Description
phy extract-waveforms saves waveforms with the wrong dtype if the raw data file is encoded as float32.
Steps to reproduce:
- Download and unzip the example dataset: https://drive.google.com/file/d/1mshkvPaxKpHjWK4z67HtfXlUvyuprX9B/view?usp=sharing
- Navigate to the folder you saved it to in your command line
- Run
phy extract-waveforms params.py
- Start python and run the following commands:
import numpy as np
np.load('_phy_spikes_subset.waveforms.npy')
Expected behaviour:
The waveforms are loaded
Actual behaviour:
Traceback (most recent call last):
File "<stdin>", line 1, in <module>
File "C:\Users\jmb9770\Anaconda3\envs\phy\Lib\site-packages\numpy\lib\npyio.py", line 456, in load
return format.read_array(fid, allow_pickle=allow_pickle,
^^^^^^^^^^^^^^^^^^^^^^^^^^^^^^^^^^^^^^^^^^^^^^^^^
File "C:\Users\jmb9770\Anaconda3\envs\phy\Lib\site-packages\numpy\lib\format.py", line 839, in read_array
array.shape = shape
^^^^^^^^^^^
ValueError: cannot reshape array of size 31004592 into shape (63534,61,16)
Environment info:
OS: Windows 10 x64
Python verison: 3.11.9
Conda verison: 23.3.1
phy version: 2.0b5
phylib version: 2.4.3
Additional info:
The culprit appears to be on line 657 of phylib/io/traces.py
, where the dtype of the waveforms is inferred if sample2unit
is None, else set to float.
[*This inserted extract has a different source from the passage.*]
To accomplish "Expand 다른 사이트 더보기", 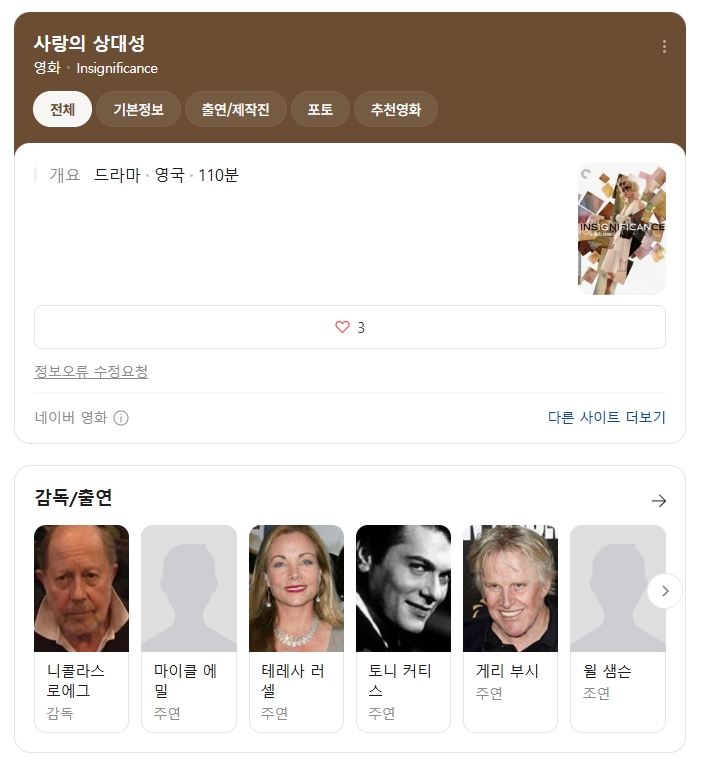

The phy command extract-waveforms
never sets sample2unit
, so it always defaults to 1.0, and hence the written waveforms have dtype float
, which on most modern python installations means float64. If raw data file from which the waveforms are loaded is of integer type, the multiplication by 1.0 will coerce them to float64, hence they will be written correctly. If the raw data file is of type float32, however, no such coercion will take place and the NpyWriter
will byte-copy the float32-encoded waveforms to the waveforms .npy file that claims to have dtype float64
in its header.